**Task item**
Take the line with "Screen dimensions: 706x1568" and every line after it in the entries below, and set them down exactly, without any pictures.

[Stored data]
"""
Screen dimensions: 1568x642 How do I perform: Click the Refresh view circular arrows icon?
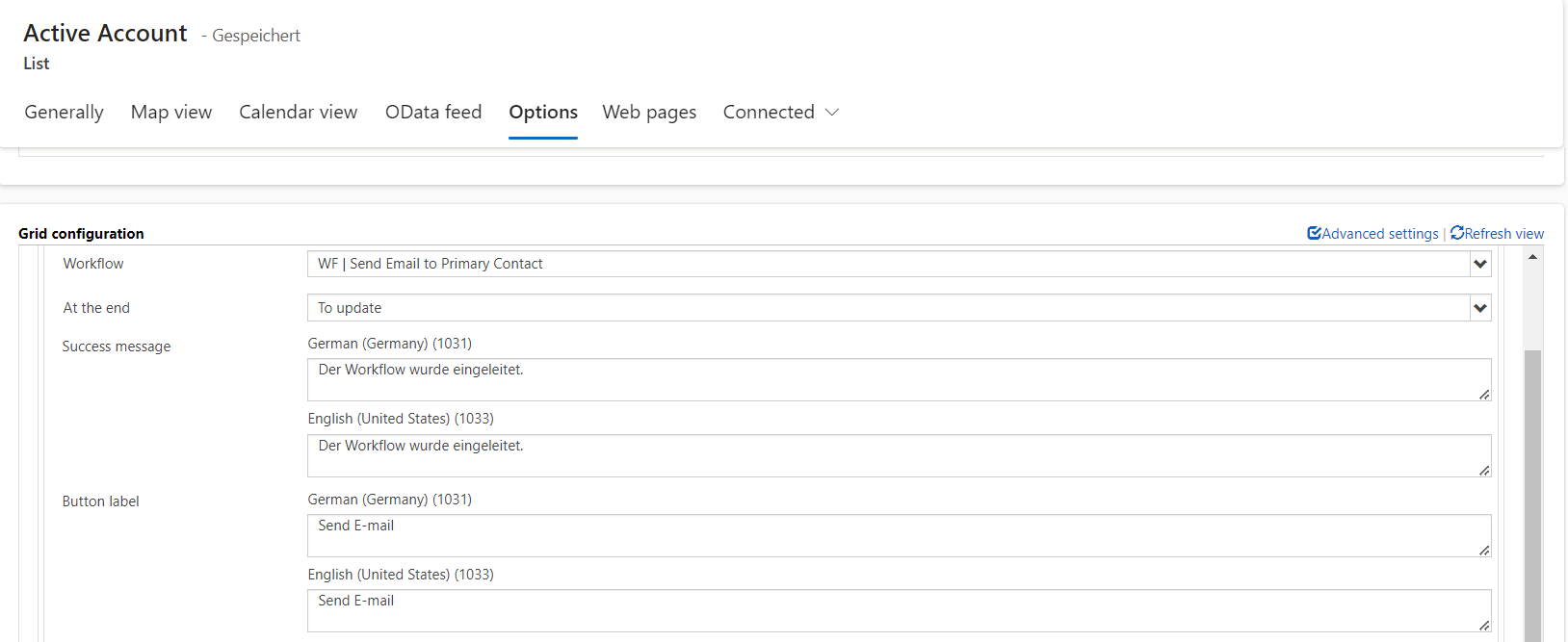(1457, 233)
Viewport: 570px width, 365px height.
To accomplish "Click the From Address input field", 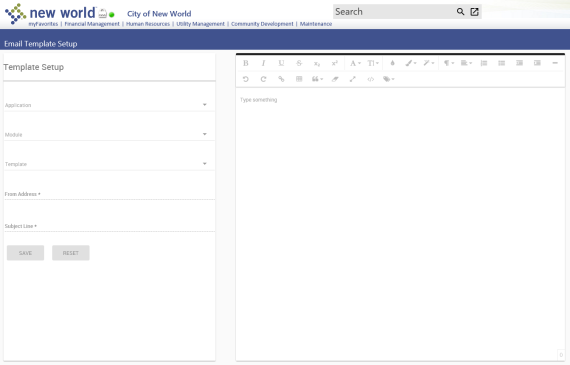I will (x=109, y=194).
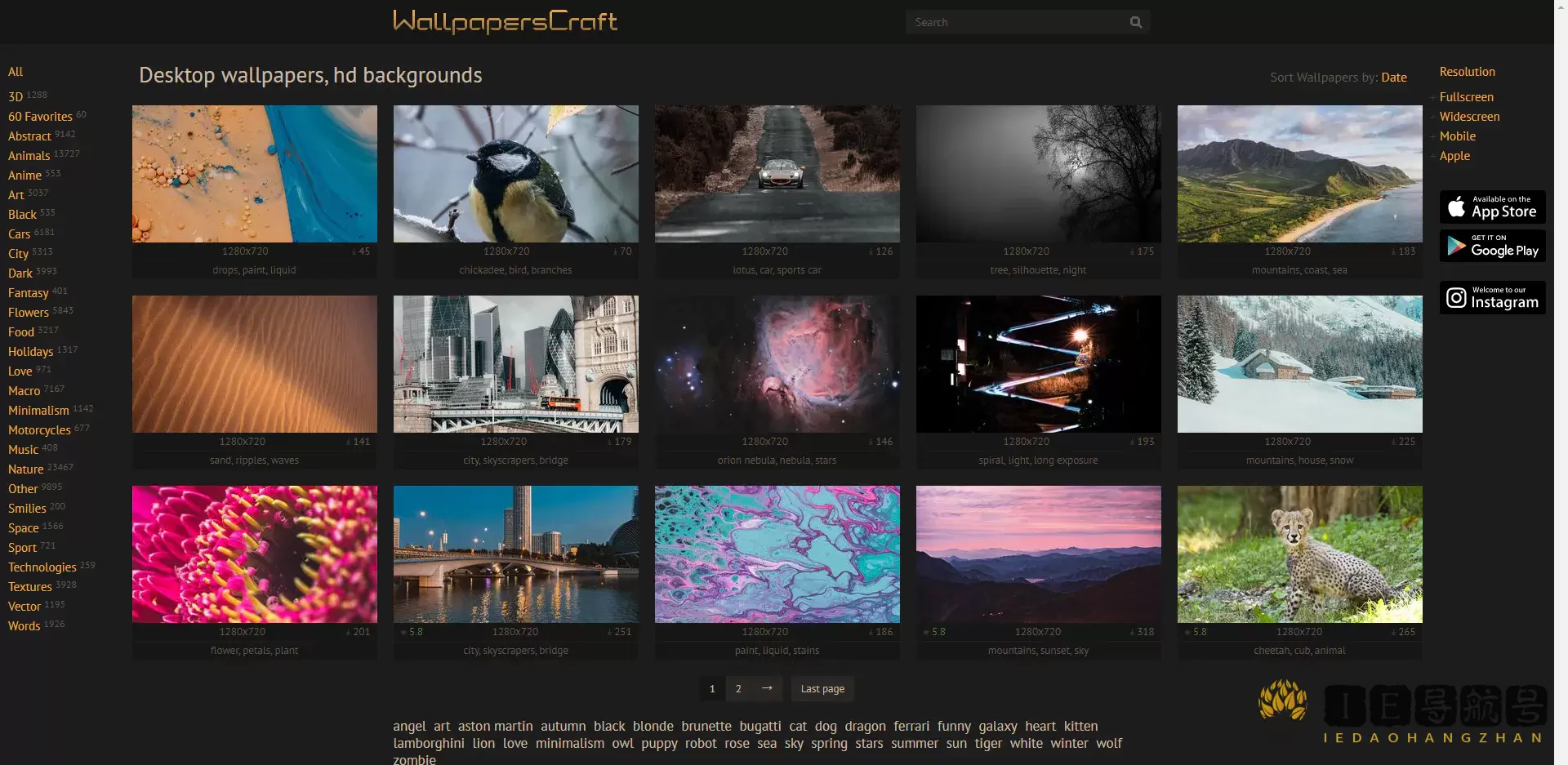Open the Instagram welcome badge

(1492, 298)
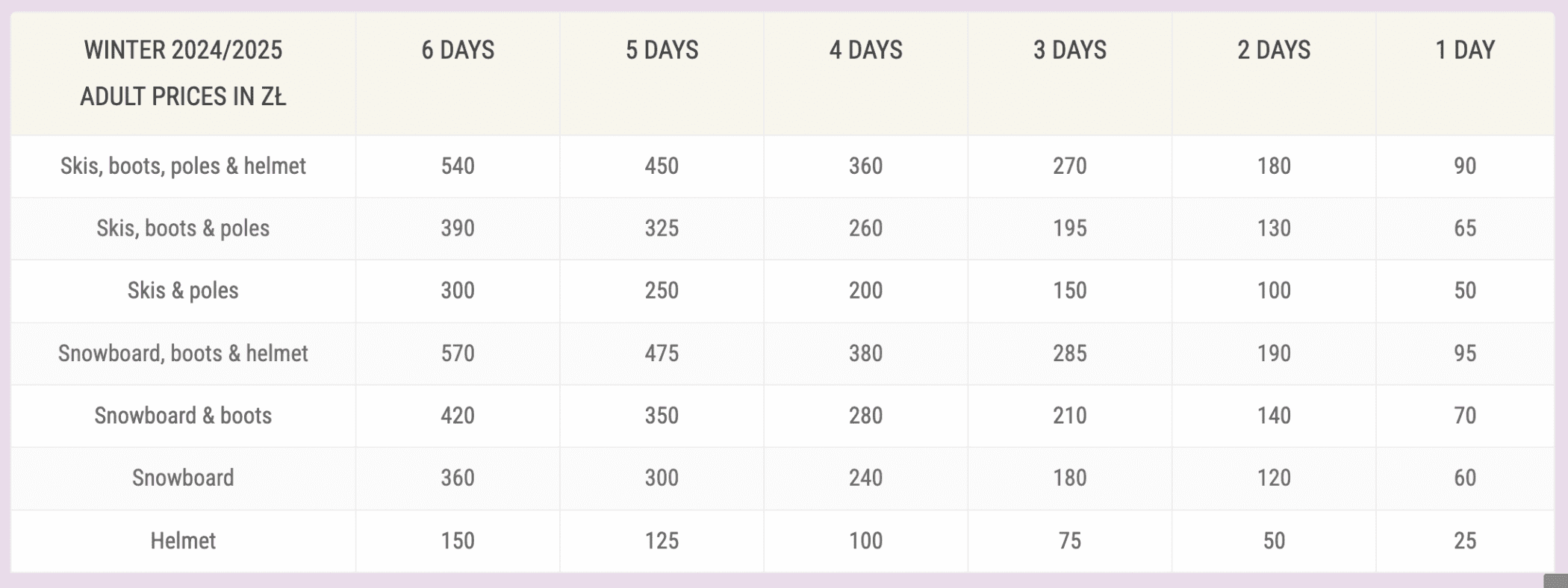
Task: Click the Skis, boots & poles row label
Action: [183, 228]
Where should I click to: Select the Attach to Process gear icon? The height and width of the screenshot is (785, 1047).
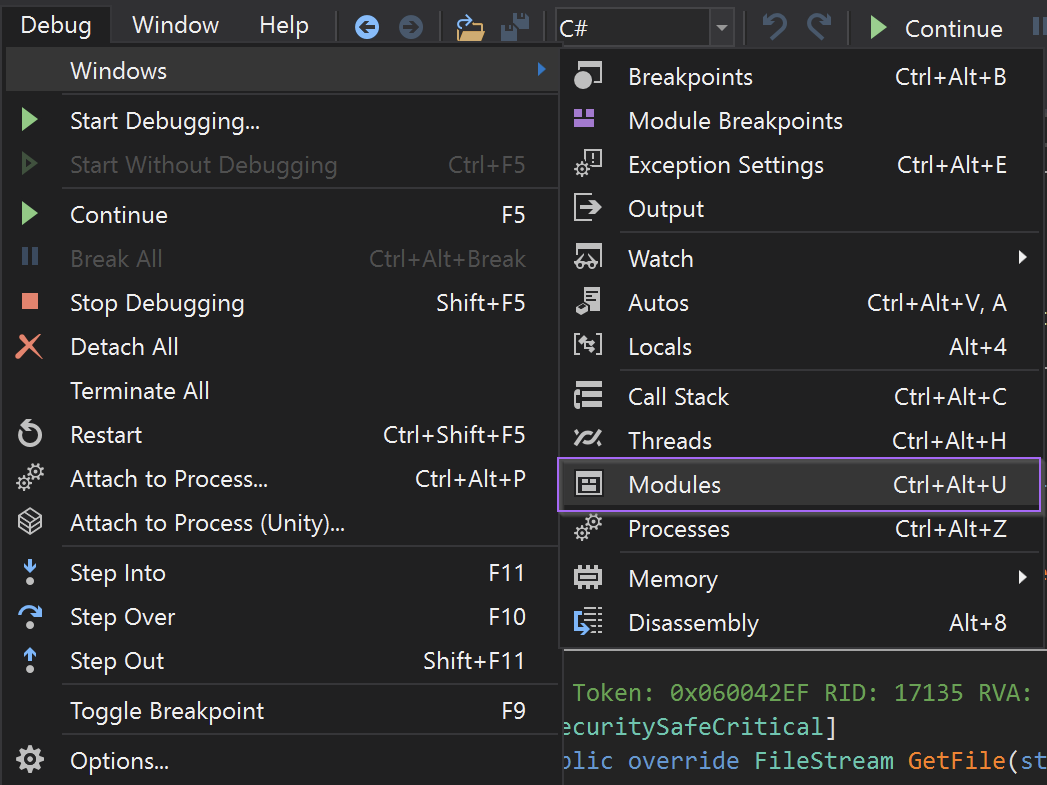coord(30,478)
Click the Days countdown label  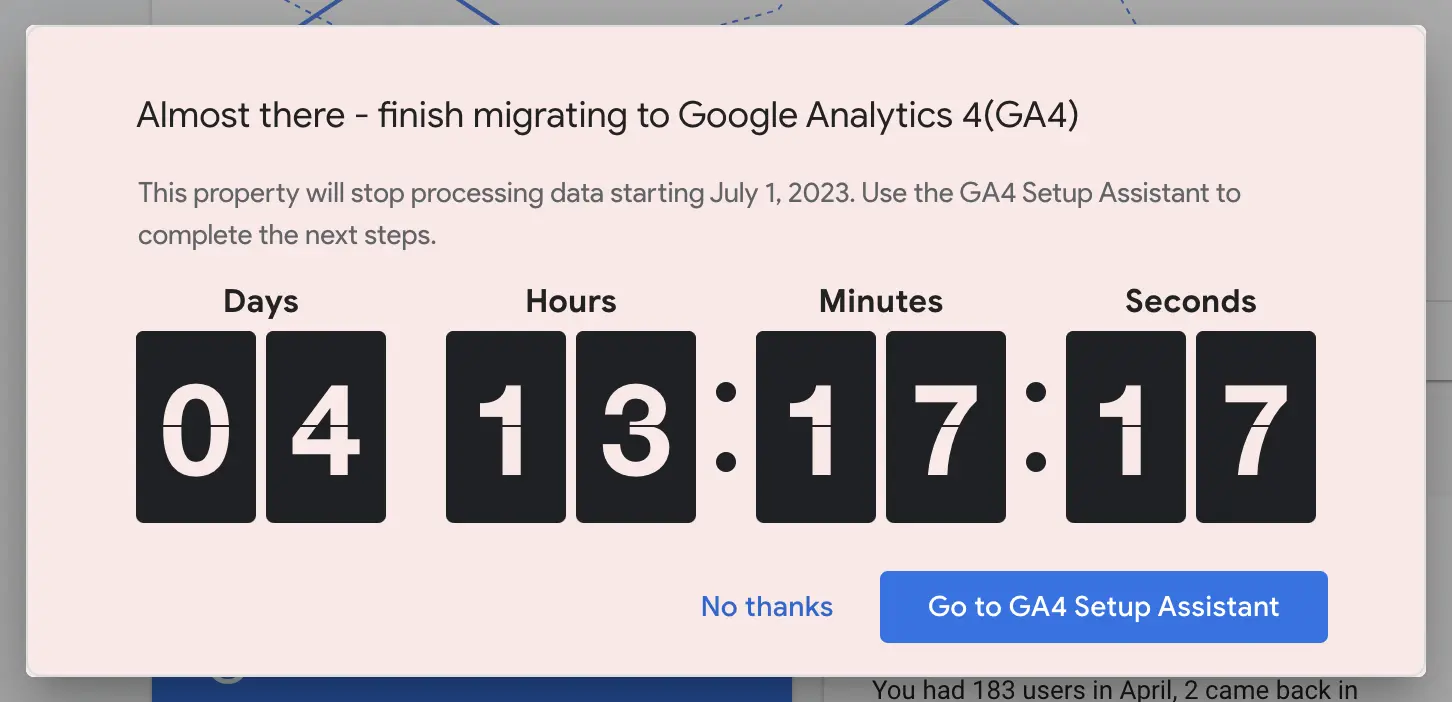pyautogui.click(x=261, y=301)
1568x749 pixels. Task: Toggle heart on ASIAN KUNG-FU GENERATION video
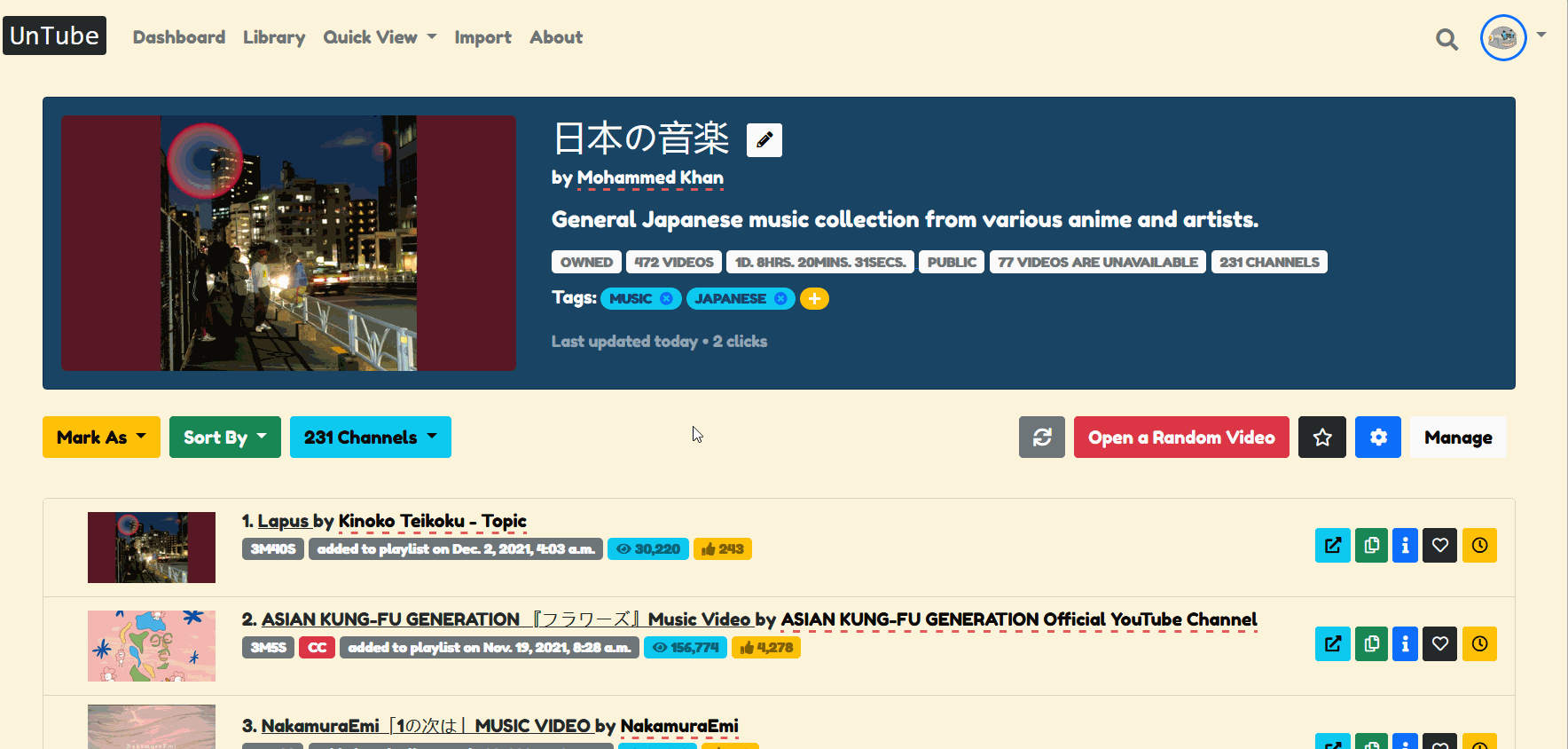coord(1440,644)
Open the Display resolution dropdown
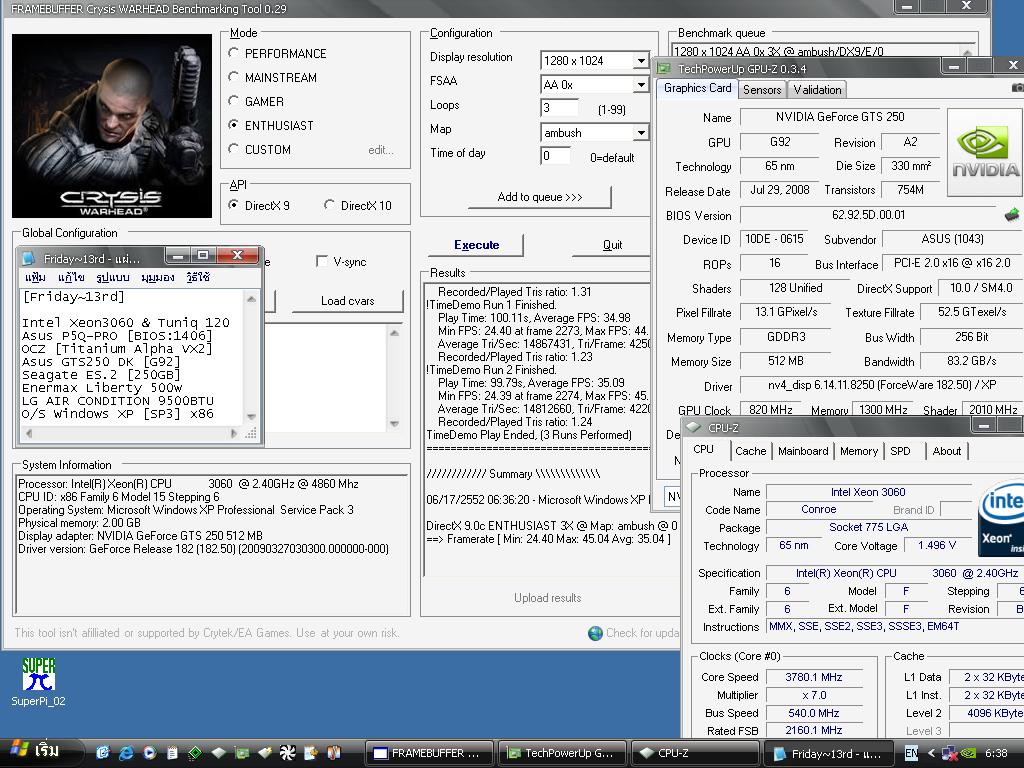Viewport: 1024px width, 768px height. [x=640, y=61]
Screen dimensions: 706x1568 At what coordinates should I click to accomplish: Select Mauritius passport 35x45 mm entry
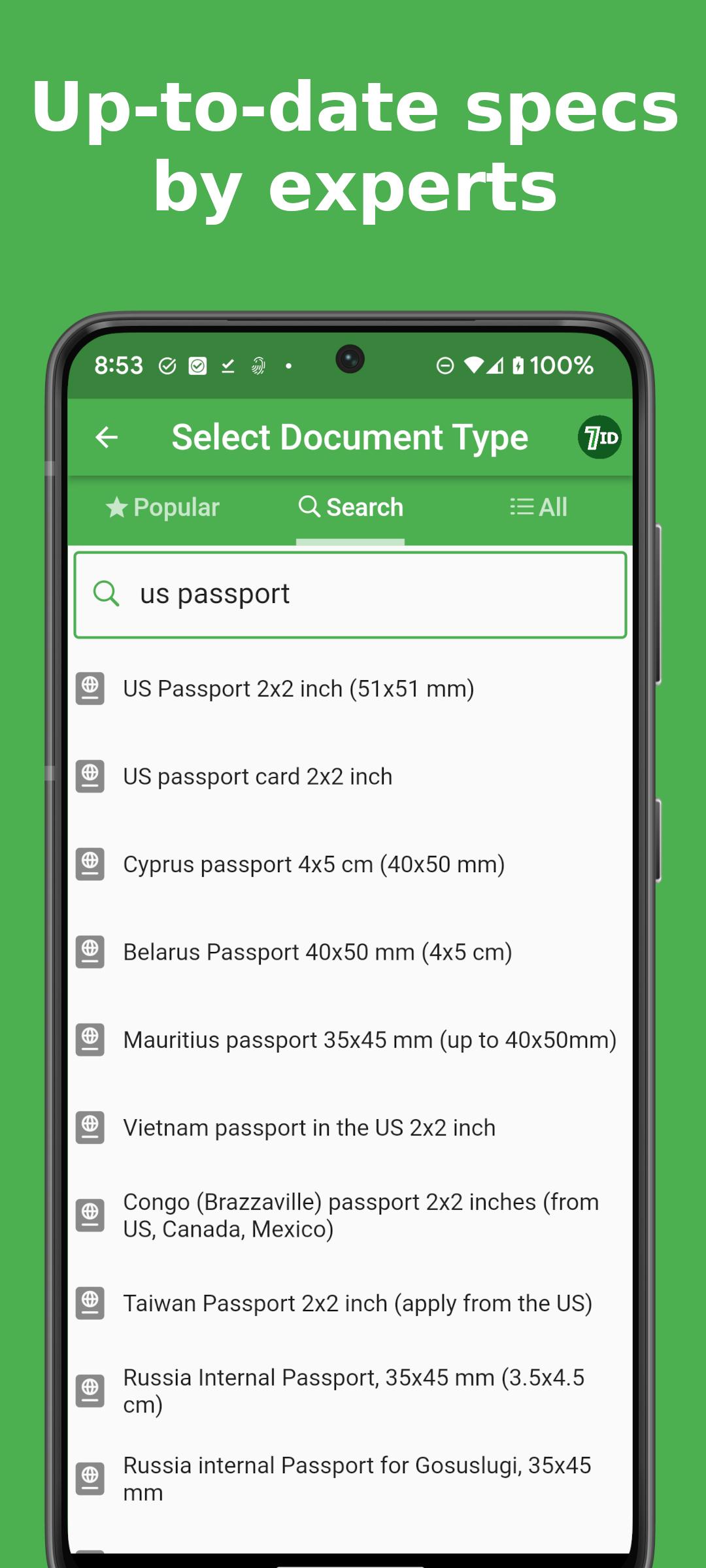pos(350,1040)
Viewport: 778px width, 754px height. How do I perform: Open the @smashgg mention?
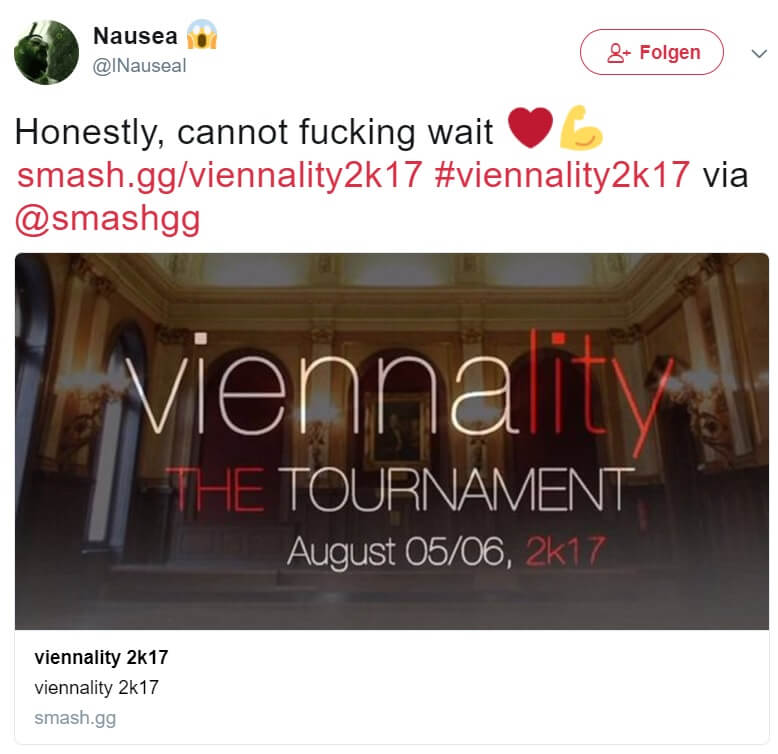point(108,219)
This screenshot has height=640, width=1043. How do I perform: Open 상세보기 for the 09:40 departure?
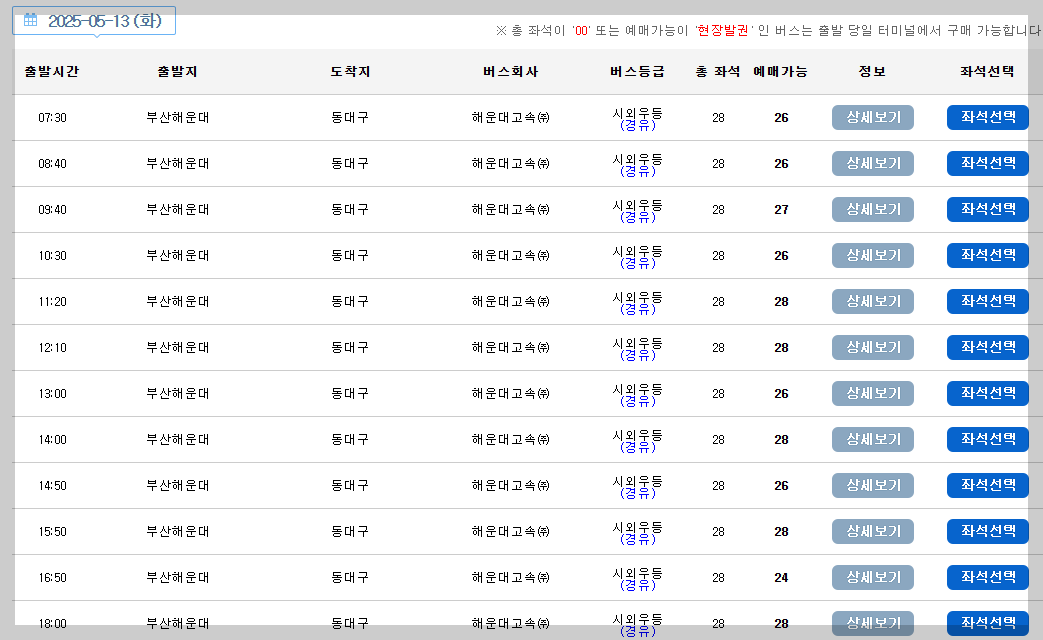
"""
**Written answer**
Screen dimensions: 706x1568 At what coordinates should I click to accomplish: Select Mauritius passport 35x45 mm entry
pos(350,1040)
Viewport: 778px width, 754px height. How do I perform: Open the @smashgg mention?
point(108,219)
This screenshot has height=640, width=1043. How do I perform: Open 상세보기 for the 09:40 departure?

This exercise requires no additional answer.